- Promotional artwork for The New Woody Woodpecker Show
- First appearance: The Beach Nut (1944)
- Created by: Walter Lantz James Culhane
- Voiced by: Jack Mather (1944–1949) Lee Sweetland (1944) Will Wright (1946) Hans Conried (1946) Walker Edmiston (1947) Herb Lytton (1947) Harry E. Lang (1948–1953) Mel Blanc (1948–1955) Nestor Paiva (1953) Dallas McKennon (1953) Paul Frees (1961) Daws Butler (1962–1964) Billy West (1999–2002; 2017) Tom Kenny (2018–present)
- Years active: 1944–present;

In-universe information
- Species: Walrus
- Gender: Male
- Significant other: Wendy Walrus
- Relatives: Willy Walrus (nephew)
- Nationality: Swedish

= Wally Walrus =

Fictional cartoon walrus (1940s–present)

Wally Walrus is an animated cartoon character created by Walter Lantz and James Culhane. He appeared in several films produced by Walter Lantz Productions from the 1940s through the 1960s.

Wally first appeared in The Beach Nut (1944), and was the first major recurring foil to Woody Woodpecker since his inception, before he was more-or-less replaced by Buzz Buzzard in the late 1940s. Nevertheless, Wally has appeared frequently in Woody-related media since then.

* DATA ROWS
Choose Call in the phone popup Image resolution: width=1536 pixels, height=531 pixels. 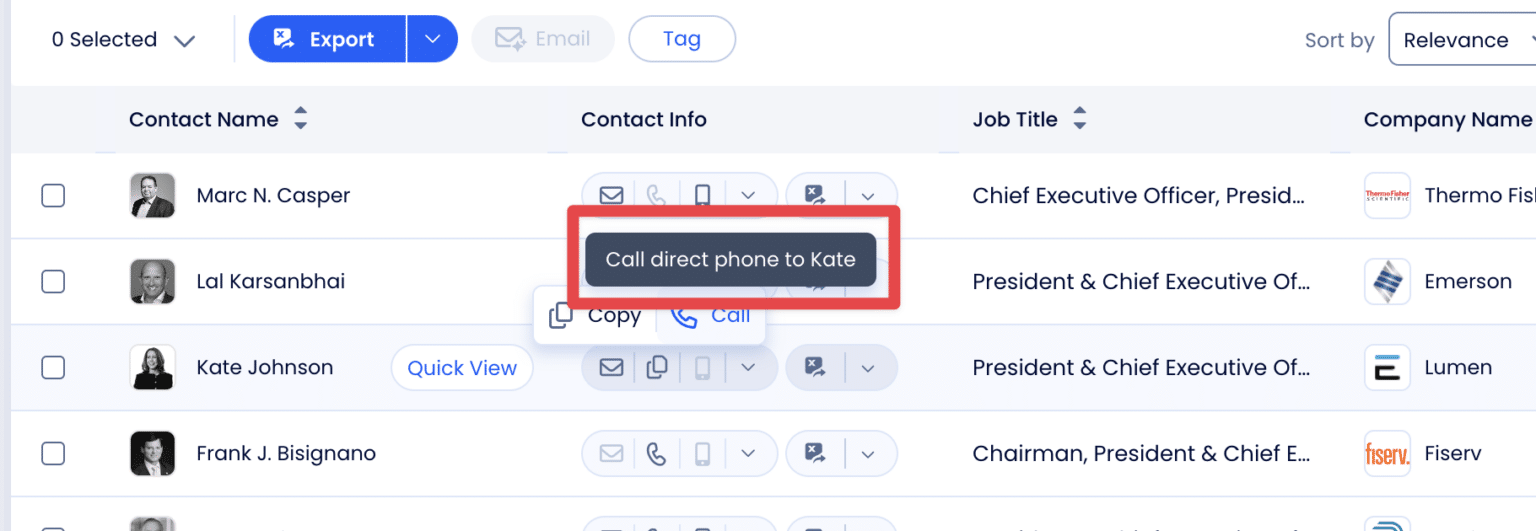click(x=712, y=316)
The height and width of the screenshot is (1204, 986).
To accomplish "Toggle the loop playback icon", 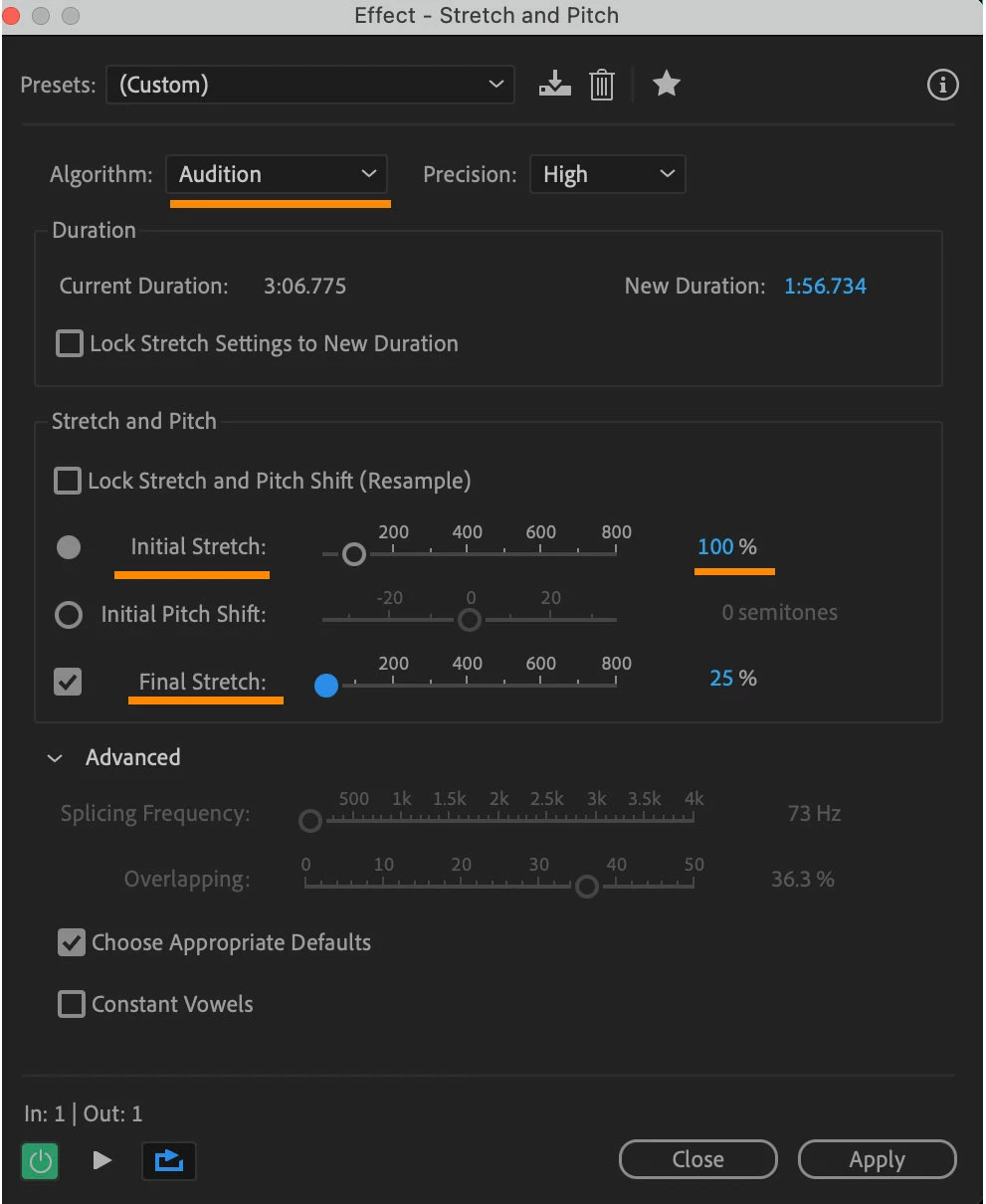I will point(169,1160).
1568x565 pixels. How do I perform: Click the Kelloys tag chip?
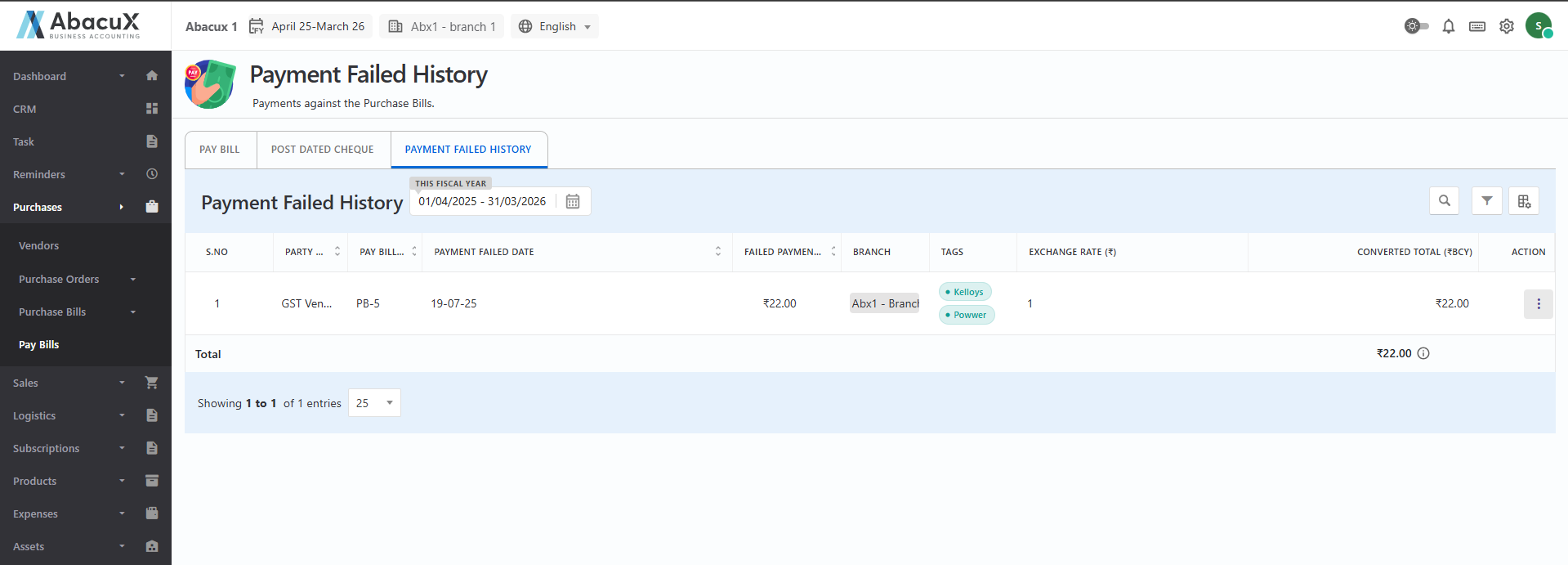(x=966, y=292)
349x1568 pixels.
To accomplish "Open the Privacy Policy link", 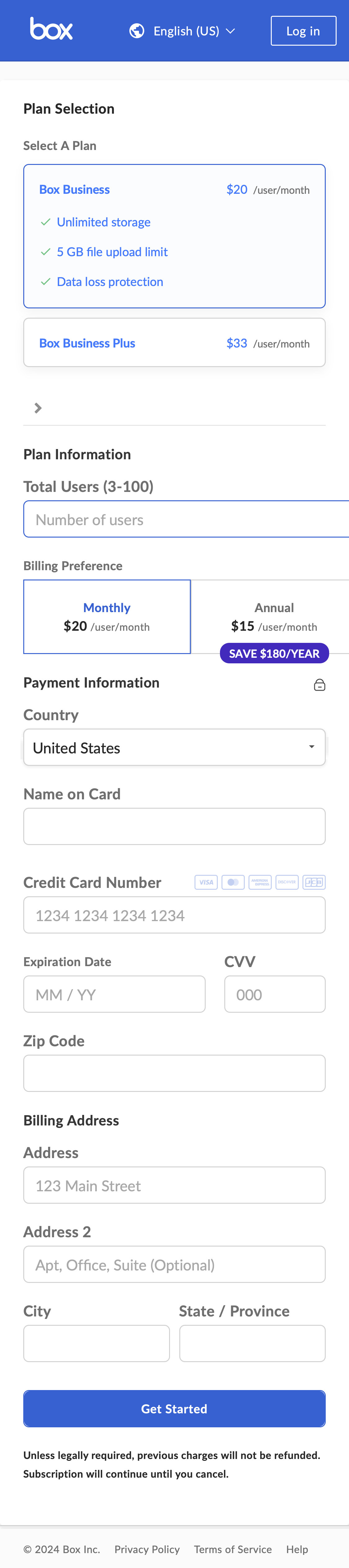I will click(x=147, y=1548).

* EXERCISES
1 – Write out the part of the Wally Walrus article starting at "In-universe information" and ending at "through the 1960s.", word for word.
2 – Extend the Wally Walrus article from where it stops.
The entries are separate material and unrelated to the Wally Walrus article.

* WRITTEN RESPONSES
1 –
In-universe information
- Species: Walrus
- Gender: Male
- Significant other: Wendy Walrus
- Relatives: Willy Walrus (nephew)
- Nationality: Swedish

= Wally Walrus =

Fictional cartoon walrus (1940s–present)

Wally Walrus is an animated cartoon character created by Walter Lantz and James Culhane. He appeared in several films produced by Walter Lantz Productions from the 1940s through the 1960s.

2 –
==History==
Wally is an anthropomorphic walrus. In most of his appearances, he speaks with a pronounced Swedish accent, and is rather slow-witted and prone to anger when provoked. He often hums My Bonnie Lies over the Ocean to himself. He is depicted most frequently as one of Woody Woodpecker's main foils, sharing the same dynamic with him as with Buzz Buzzard.

Wally was voiced in his original appearance and subsequent others by Jack Mather, who voiced The Cisco Kid on radio. Lantz stock player William Wright gave him a growly, non-Swedish voice in The Reckless Driver (1946), where Hans Conried also voiced him for one line, in a reference to Red Skelton's radio character Junior from The Raleigh Cigarette Program, "Ooooohh, I hurt my wittle hand!", though uncredited. Wally also appeared with Andy Panda in Dog Tax Dodgers (1948), and with Chilly Willy in Clash and Carry (1961) and Tricky Trout (1961); in the latter two shorts he was voiced by Paul Frees.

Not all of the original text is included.